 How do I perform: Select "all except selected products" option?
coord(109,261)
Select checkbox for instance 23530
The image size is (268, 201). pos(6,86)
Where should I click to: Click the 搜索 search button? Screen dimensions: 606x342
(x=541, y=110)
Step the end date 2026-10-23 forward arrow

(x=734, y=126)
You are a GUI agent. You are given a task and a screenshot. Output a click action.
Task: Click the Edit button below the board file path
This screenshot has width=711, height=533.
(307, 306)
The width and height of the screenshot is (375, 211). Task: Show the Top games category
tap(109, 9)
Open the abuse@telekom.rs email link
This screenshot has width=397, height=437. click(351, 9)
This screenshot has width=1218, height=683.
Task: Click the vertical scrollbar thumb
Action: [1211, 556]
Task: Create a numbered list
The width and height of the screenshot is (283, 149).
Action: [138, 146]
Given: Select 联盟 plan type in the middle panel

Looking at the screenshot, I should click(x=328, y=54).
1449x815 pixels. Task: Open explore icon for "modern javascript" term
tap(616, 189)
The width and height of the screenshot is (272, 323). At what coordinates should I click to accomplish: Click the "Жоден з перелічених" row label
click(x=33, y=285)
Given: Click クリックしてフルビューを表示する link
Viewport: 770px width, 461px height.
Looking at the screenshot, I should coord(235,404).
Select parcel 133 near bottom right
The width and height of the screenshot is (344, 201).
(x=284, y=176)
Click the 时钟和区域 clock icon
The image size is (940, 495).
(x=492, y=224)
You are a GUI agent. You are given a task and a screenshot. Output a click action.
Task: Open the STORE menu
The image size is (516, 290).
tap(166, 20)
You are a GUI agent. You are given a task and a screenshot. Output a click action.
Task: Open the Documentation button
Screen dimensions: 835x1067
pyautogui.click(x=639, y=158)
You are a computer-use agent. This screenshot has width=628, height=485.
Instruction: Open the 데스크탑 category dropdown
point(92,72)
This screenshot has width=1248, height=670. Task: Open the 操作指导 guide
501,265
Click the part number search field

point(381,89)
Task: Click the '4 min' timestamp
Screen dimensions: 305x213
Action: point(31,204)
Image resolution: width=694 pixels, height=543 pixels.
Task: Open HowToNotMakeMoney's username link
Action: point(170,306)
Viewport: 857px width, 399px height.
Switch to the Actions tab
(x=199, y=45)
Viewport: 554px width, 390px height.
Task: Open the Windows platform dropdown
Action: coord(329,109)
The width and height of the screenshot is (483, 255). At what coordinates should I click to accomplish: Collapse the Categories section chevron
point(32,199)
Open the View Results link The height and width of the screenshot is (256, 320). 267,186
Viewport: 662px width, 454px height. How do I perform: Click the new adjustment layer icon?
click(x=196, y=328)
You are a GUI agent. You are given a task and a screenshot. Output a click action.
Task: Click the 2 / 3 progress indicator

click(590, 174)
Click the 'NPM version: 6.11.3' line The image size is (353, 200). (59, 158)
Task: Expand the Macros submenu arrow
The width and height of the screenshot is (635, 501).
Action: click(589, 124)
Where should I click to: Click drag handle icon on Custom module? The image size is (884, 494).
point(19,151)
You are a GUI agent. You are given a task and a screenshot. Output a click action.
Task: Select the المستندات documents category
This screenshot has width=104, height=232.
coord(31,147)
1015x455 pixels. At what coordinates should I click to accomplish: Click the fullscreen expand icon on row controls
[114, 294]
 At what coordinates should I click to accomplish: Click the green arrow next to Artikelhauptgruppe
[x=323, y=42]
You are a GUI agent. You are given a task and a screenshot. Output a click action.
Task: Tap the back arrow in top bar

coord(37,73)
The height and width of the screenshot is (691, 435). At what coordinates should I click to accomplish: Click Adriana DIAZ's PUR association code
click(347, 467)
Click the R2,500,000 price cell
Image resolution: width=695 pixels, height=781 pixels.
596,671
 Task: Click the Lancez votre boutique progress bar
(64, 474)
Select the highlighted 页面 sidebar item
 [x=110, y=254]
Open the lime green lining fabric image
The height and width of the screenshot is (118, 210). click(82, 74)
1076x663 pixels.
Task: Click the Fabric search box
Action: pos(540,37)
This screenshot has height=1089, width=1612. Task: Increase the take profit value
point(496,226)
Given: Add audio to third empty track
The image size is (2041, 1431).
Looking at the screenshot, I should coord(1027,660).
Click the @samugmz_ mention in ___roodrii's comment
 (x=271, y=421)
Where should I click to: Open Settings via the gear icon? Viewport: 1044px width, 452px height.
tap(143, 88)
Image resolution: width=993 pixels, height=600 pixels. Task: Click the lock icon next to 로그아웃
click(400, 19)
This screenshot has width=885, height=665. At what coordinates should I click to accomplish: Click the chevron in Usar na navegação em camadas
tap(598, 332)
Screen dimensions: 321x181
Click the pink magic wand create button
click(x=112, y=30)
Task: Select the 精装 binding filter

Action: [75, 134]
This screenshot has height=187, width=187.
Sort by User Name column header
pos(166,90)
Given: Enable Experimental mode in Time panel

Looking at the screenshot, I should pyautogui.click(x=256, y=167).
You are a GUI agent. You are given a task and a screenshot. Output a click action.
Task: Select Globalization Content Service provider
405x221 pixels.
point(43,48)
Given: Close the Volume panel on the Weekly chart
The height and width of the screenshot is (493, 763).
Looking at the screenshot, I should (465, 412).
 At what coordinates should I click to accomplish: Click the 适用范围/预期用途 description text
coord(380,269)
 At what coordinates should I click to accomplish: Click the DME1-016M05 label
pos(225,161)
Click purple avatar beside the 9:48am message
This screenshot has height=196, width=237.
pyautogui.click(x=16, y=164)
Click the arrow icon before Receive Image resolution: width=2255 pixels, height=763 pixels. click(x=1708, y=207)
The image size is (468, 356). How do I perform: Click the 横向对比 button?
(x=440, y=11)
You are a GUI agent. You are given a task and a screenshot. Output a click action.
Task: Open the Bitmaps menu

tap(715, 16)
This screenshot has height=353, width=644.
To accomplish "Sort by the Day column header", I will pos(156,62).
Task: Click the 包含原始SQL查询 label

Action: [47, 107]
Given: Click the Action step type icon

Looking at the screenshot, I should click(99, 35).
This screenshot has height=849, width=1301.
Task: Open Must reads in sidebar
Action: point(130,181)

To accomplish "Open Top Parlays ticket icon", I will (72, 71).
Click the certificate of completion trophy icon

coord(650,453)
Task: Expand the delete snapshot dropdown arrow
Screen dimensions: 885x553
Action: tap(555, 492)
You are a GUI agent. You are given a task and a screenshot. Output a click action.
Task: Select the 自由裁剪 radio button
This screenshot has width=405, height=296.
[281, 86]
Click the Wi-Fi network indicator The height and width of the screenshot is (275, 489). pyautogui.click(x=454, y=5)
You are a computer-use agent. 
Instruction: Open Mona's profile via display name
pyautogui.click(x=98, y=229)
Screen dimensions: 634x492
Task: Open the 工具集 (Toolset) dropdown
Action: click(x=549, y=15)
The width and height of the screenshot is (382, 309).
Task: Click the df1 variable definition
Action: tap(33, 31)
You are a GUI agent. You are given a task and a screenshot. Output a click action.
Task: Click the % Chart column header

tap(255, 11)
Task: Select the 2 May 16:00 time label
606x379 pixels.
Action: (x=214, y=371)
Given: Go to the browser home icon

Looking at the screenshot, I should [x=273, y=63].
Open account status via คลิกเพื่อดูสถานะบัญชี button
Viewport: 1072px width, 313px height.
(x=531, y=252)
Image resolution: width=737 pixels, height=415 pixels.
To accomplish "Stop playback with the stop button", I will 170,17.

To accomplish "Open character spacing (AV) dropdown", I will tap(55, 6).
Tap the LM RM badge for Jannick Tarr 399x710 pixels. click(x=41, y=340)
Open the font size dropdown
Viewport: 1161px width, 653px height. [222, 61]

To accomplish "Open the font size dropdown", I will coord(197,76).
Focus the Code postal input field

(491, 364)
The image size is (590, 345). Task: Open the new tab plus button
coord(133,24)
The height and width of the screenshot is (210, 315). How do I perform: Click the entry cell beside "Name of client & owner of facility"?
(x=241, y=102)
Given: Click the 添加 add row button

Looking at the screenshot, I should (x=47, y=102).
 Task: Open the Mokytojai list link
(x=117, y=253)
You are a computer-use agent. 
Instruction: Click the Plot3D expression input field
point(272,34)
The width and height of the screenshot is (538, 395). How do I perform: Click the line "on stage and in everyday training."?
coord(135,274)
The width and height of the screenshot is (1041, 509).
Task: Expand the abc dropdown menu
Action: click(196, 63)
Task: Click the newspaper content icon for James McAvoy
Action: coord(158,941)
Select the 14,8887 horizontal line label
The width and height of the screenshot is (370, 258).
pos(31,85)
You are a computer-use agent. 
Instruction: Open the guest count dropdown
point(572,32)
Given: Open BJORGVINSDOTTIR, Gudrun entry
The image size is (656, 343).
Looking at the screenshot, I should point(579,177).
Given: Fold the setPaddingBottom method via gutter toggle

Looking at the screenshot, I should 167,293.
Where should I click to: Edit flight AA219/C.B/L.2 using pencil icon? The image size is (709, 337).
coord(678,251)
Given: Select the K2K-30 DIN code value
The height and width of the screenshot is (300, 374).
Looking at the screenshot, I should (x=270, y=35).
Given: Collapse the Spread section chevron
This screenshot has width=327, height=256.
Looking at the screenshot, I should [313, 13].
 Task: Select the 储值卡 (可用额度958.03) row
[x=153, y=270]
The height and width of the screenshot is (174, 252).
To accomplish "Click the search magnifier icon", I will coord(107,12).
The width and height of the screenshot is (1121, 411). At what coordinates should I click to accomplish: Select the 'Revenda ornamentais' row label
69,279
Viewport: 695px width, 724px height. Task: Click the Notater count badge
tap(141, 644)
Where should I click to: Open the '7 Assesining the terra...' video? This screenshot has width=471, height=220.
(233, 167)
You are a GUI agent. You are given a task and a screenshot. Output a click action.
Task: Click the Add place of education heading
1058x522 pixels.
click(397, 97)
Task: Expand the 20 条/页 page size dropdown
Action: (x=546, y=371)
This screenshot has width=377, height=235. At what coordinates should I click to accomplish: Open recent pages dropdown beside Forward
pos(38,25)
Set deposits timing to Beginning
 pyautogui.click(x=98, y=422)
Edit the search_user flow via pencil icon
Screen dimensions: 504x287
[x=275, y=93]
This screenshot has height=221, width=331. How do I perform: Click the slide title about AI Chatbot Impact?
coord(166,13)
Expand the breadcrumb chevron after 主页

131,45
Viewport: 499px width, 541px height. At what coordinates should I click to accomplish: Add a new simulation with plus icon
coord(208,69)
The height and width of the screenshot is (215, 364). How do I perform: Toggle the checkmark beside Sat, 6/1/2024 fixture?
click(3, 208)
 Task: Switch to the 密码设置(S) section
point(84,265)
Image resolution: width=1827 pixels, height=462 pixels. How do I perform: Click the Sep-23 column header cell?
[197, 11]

· · · ·

ASSIGNMENT =
Reproduce exactly, and with no other material, the lines between those holding "Image resolution: width=737" and "Given: Open BJORGVINSDOTTIR, Gudrun entry", inclusive.

WRITTEN SOLUTION =
Image resolution: width=737 pixels, height=415 pixels.
To accomplish "Stop playback with the stop button", I will 170,17.

To accomplish "Open character spacing (AV) dropdown", I will tap(55, 6).
Tap the LM RM badge for Jannick Tarr 399x710 pixels. click(x=41, y=340)
Open the font size dropdown
Viewport: 1161px width, 653px height. [222, 61]

To accomplish "Open the font size dropdown", I will coord(197,76).
Focus the Code postal input field

(491, 364)
The image size is (590, 345). Task: Open the new tab plus button
coord(133,24)
The height and width of the screenshot is (210, 315). How do I perform: Click the entry cell beside "Name of client & owner of facility"?
(x=241, y=102)
Given: Click the 添加 add row button

Looking at the screenshot, I should (x=47, y=102).
 Task: Open the Mokytojai list link
(x=117, y=253)
You are a computer-use agent. 
Instruction: Click the Plot3D expression input field
point(272,34)
The width and height of the screenshot is (538, 395). How do I perform: Click the line "on stage and in everyday training."?
coord(135,274)
The width and height of the screenshot is (1041, 509).
Task: Expand the abc dropdown menu
Action: click(196, 63)
Task: Click the newspaper content icon for James McAvoy
Action: coord(158,941)
Select the 14,8887 horizontal line label
The width and height of the screenshot is (370, 258).
pos(31,85)
You are a computer-use agent. 
Instruction: Open the guest count dropdown
point(572,32)
Given: Open BJORGVINSDOTTIR, Gudrun entry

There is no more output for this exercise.